レイキャビク西街ひとり日誌 (Blog from Iceland)

北の小さな島国アイスランドはレイキャビクの西街からの、男独りブログです。

氷島 プリズン・ブルース(2)

2013-02-22 05:00:00 | 日記
前回ご紹介したように、アイスランドの刑務所は全体的に清潔で明るく、気が滅入るような刑務所のステレオタイプとは異なっています。
アイスランドでは六ヶ所の刑務所が運営されており、収容人数を増やすために新たにひとつを建設中です。

刑務所内での受刑者全体の数は約150人で、実はこれは刑務所全体での収容キャパシティそのものなのです。ここには大きな問題があり、それは追ってお話しします。この150人中の5-10人程度が女性です。なぜか毎年同じような数に納まるようです。

女性の受刑者は集められて特定の刑務所に収容されます。
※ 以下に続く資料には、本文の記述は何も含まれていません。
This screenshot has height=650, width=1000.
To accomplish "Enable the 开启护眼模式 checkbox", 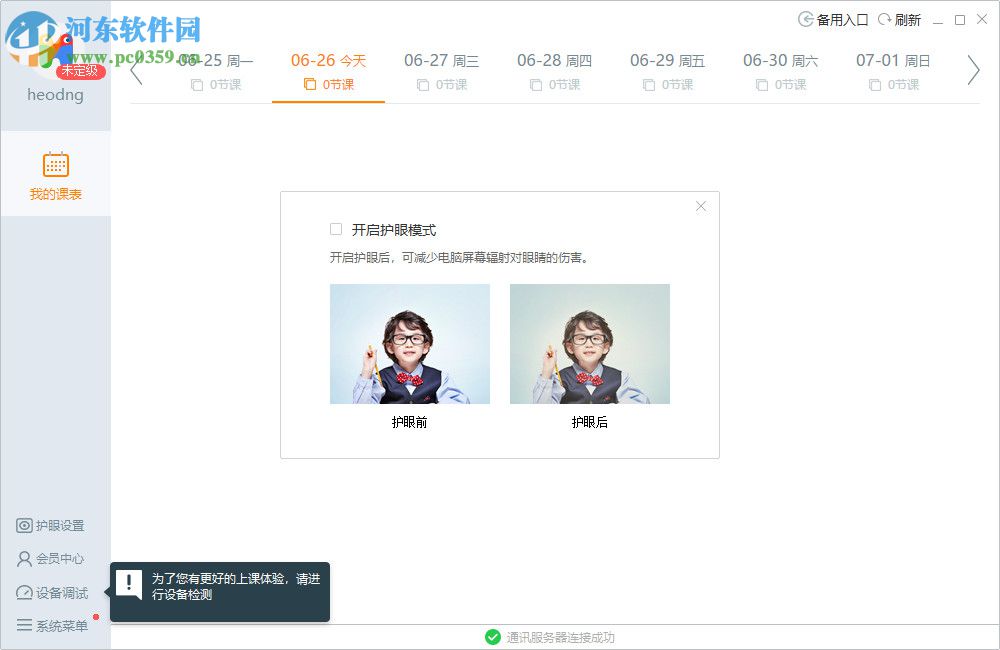I will click(336, 229).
女性の刑務官が必要ですし、いろいろと男性とは違う待遇が必要でしょうから、それは納得できます。

女性の集められる刑務所は、ちっちゃな建物でレイキャビクと隣接するコーパヴォーグルと言う街にあります。牧師として何回か訪問したことがあります。一応施錠されていることを除けばゲストハウスみたいでしたね。ガードの人たちも親切で。



女性が収監されるちいちゃな刑務所
Myndin er úr Fangelsi.is

私が訪ねたのはアフリカ系の若い女性で、麻薬がらみの事件で検挙されました。(本人は無実を訴えていました。旅行でアイスランドに来たのだが、誰かが勝手に自分のスーツケースに麻薬を入れて運ばせたんだ、と。私には真偽はは分かりませんが、あってもおかしくない話しと思われました。皆さん、海外へ出る時は気をつけましょうね、冗談でなく)。

四年の懲役刑を受けたのですが、妊娠していて、服役してすぐに女の子の赤ちゃんが生まれたので、赤ちゃん共々生活していました。刑期が長い場合には里親が付くのが普通ですが、彼女のように外国人の場合は刑期を半分終えた時点で出国地に送還されるのが基本のルールなので、特例的に子供と一緒にいたのでした。

その刑務所の隣りが幼稚園なのですが、刑期の終わりの方では女の子も二歳くらいになっていて、その幼稚園へ通っていました。受刑者であるお母さん、毎日自分で送り迎えするんです。(つまり、外に出してくれるんです) 一度一緒にお迎えに行きました。幼稚園のスタッフとか変な目で見てるんではないか?と疑っていたのですが、スタッフも子供達も全然フツーで、にこやかに話しかけてくれていましたよ。この辺はこの国のいいところですね。

しばらくして刑期の半分を終え、それまで暮らしていたヨーロッパの国へ戻されましたが、今どうしていることか。元気でかつ面倒に巻き込まれずに暮らしてくれることを祈ります。

この女性と面談をしていた時期は、ある意味定期的に「ムショ通い」をしていたので、「こういう生活なのか」と納得したりビックリしたりできました。システムも現場のスタッフも可能な限りで人間的な接し方をしていたのは良い方向でのビックリでした。

日本の刑務所では...幸か不幸か一歩も足を踏み入れたことはありません。若い頃お世話になった宣教師の方は「教誨師」をされていて定期的に医療刑務所へ通っていらっしゃいましたが、守秘義務からか、あまりその話しはしてくれませんでした。

刑務所の問題はそんなに深く考えたことがなかったのですが、刑務所って基本的にどういう場所なんでしょうね?罰を与えて苦しめるための所か?更生を願って自分をリフォームさせるための所か?一般市民に害が及ばないように隔離するための所か?

基本的な質問と思われるでしょう。でも現在のアイスランドでの刑務所を巡る議論は、国会議員達のを見ていても、結局はこれらの質問を巡ってのものであるようですよ。